When these 2 observation approaches were combined again, we found that out of the 167 genes in the 3 cluster groups (Fig. 2A, Tables 1 –3), independent data from the van Dartel [17] study showed differential expression for 49 of these genes (29%, compared to 6% for the whole-genome data). Of these, 18 early expressed genes were all found in the stem cell development group (group 1). Of the 4 mid-phase expressed genes, 2 were found in the stem cell development group and 2 in the organ development group (group 2). Of the 26 late expressed genes, 2 were found in the stem cell differentiation group, 4 in the organ development group, and 20 in the muscle/heart function group (group 3). Finally, one gene with both early and late high expression was found in the stem cell development group.

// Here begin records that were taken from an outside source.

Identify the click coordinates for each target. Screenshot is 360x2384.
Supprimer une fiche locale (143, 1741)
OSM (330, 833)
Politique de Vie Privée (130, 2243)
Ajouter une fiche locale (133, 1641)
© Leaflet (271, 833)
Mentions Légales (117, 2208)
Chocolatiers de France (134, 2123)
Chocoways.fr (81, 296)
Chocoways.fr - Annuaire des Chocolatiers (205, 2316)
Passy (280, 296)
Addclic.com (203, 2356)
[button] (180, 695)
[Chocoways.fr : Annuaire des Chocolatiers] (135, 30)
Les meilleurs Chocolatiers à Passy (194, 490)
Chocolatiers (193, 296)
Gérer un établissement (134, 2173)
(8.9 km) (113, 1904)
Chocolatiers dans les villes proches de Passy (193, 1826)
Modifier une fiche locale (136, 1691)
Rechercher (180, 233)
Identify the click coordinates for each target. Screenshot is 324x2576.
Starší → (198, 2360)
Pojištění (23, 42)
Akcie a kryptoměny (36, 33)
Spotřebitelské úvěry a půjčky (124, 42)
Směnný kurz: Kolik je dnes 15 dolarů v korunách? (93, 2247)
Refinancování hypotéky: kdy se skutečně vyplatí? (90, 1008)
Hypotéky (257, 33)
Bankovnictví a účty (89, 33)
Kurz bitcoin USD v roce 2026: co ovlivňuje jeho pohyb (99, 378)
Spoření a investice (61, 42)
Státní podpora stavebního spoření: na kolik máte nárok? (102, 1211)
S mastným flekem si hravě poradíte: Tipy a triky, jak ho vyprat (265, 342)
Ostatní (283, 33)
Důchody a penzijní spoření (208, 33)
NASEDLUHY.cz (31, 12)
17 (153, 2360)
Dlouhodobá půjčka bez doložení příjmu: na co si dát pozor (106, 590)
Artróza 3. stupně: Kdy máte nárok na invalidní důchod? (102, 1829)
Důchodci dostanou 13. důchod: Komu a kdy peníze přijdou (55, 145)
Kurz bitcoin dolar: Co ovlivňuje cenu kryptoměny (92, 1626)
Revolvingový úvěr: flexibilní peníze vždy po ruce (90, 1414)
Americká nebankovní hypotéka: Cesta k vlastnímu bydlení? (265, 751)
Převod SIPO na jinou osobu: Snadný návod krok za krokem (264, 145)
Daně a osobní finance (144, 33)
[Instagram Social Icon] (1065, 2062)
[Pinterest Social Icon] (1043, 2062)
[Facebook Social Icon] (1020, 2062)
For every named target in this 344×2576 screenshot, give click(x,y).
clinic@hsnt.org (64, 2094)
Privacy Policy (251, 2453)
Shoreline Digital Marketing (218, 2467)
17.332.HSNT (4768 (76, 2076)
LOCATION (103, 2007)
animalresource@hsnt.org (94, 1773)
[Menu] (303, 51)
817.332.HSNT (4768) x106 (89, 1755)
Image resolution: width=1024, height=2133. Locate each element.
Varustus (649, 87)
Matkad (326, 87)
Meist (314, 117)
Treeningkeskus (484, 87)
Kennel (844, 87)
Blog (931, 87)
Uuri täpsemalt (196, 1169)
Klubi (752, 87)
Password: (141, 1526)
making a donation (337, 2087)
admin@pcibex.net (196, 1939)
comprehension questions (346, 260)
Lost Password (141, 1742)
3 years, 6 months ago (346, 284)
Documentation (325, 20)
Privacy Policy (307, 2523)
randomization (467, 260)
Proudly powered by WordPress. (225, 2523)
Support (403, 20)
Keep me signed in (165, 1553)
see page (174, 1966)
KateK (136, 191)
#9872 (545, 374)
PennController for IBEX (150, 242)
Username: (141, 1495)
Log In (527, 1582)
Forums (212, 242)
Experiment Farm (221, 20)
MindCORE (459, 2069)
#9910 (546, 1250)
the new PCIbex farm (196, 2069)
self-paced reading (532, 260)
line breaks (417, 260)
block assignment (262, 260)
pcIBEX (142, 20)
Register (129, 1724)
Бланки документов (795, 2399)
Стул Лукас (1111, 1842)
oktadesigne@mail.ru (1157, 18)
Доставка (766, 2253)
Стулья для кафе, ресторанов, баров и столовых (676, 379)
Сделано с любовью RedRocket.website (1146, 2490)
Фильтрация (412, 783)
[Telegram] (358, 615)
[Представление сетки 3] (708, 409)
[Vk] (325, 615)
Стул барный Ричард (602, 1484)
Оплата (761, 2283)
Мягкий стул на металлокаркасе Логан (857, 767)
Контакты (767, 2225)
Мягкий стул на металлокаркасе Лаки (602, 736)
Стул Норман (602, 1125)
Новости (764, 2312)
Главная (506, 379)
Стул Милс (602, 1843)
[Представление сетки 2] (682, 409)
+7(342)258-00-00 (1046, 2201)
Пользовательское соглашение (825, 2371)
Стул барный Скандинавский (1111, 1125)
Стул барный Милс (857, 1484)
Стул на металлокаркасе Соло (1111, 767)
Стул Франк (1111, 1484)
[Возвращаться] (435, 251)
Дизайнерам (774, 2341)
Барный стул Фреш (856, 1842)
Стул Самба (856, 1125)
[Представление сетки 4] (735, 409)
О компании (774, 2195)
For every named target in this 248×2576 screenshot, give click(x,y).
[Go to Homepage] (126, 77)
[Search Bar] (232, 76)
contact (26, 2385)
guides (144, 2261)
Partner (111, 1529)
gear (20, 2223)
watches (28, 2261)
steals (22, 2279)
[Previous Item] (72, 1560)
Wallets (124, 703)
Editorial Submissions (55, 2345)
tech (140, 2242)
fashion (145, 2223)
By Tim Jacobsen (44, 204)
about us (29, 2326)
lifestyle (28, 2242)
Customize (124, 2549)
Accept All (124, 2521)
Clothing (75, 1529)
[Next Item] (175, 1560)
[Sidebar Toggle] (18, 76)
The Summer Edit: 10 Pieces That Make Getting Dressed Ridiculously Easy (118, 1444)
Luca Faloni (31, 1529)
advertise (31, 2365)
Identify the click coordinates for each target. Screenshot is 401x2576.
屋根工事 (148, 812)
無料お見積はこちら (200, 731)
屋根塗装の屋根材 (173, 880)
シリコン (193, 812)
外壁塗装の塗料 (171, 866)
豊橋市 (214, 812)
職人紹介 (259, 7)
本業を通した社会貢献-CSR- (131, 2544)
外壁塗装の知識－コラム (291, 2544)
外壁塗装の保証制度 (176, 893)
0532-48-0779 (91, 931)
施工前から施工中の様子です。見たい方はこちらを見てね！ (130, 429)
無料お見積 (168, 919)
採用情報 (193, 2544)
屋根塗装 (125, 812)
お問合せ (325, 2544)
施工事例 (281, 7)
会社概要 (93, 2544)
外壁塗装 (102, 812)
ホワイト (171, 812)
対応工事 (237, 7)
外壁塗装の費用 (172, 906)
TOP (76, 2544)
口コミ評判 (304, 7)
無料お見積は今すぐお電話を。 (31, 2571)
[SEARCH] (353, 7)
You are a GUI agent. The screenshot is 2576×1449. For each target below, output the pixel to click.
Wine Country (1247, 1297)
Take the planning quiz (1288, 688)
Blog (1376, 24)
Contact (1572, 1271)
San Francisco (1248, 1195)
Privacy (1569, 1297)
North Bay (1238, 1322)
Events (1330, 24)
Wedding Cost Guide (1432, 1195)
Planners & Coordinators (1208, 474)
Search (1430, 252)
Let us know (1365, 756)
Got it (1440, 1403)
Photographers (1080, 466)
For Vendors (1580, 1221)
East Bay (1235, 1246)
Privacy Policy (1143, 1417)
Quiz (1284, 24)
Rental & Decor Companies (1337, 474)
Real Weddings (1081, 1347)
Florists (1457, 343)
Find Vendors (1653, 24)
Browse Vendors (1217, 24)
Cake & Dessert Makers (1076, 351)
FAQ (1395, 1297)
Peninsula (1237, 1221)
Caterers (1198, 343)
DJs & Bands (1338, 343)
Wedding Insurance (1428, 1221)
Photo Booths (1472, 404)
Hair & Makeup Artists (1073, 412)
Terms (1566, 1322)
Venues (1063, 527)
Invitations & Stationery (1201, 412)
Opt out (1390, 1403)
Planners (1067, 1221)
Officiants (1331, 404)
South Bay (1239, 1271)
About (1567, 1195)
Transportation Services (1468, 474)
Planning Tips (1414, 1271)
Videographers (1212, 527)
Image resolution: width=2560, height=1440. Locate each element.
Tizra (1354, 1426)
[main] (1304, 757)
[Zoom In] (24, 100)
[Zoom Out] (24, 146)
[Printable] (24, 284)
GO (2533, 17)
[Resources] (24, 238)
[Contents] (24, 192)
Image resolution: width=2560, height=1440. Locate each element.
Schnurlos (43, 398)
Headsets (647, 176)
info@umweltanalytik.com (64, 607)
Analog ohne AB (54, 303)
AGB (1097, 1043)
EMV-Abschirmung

Novel ESC cardiac differentiation genes
Using Gene Ontology for functional annotation of the genes in the ESC development network, we found that, of the 927 genes, 521 could be associated with GO processes relevant for ESC differentiation, and 418 with related Anni textmining concepts. Leaving out these genes left 327 genes not yet described to be involved in ESC differentiation, 165 and 162 of which were located at the left- and right-hand side of the network, respectively. Of these novel genes, 43 were also part of a significantly dense MCODE cluster with a functional enrichment for a GO term related to ESC or cardiac differentiation, making them candidate genes for having a corresponding function assigned to them. These 43 genes are listed in Table 4 and indicated (in dark red, dark green, or dark blue) in Fig. 2. Concerning the overlap with other pathways found previously, among these novel genes there were no genes involved in cell proliferation, there were 3 transcription factors (Rcor2, Zfp57, and Zfp503), and one heat shock protein (Hspb3).
Discussion
Since its introduction, microarray technology has grown to become used in over 6,000 PubMed publications per year. The growth in the number of studies published has been followed by the development and application of various methods for combined or meta-analysis (reviewed in [24]). However, there are several practical issues related to such analyses of gene expression data, and one major hurdle is the limited public availability of the complete raw or normalized data sets used in literature studies. Several approaches to combined or meta-analyses have been published in the last few years, and although this field is still developing, it becomes apparent that no single best method exists as the suitability of an approach will depend on the nature and quality of available data. In this study we propose an approach that is not based on the actual re-analysis of original data, but on the co-occurrence of genes based on processing of gene sets derived from these data. One of the rationales behind our approach is the need for a combined analysis that allows inclusion of large numbers of literature microarray study results, even if the full original data are not (or not easily) available. Our algorithm for network construction allows the inclusion of almost any published study and further does not require elaborate data processing or new software implementations; R and Cytoscape are freely available and already familiar to most bioinformaticians. The algorithm used by us is available as Supplementary Data (available online at
The 3 underlying concepts for our approach have each already been described on their own. First, coexpression or coregulation networks [8] have become a commonly applied method to infer novel gene functionality [7,9 –11]. Second, algorithms for determining gene co-occurrence in literature publications have been applied in textmining applications [25 –28]. However, whereas textmining is mostly based on literature abstracts or database description fields, our approach specifically searches in (supplementary) tables, allowing the use of information that would otherwise have been overlooked. Third, employing gene sets rather than full microarray data on the one hand or literature abstracts on the other has been described in several applications [29 –32]. These approaches, however, look for statistically significant overlap between lists, or to an experimental gene set supplied by the user. Therefore, the combination of these methods provides a novel integrated type of approach that should be able to incorporate some of the advantages of each of the underlying methods. A potential weakness of our approach is that the quality of the gene set collection taken as the starting point for this method will depend on the quality and relevance of the input data. We had to rely on the analyses done by the authors of the underlying studies, including the assessment of the reviewers and editors responsible for the process of peer review.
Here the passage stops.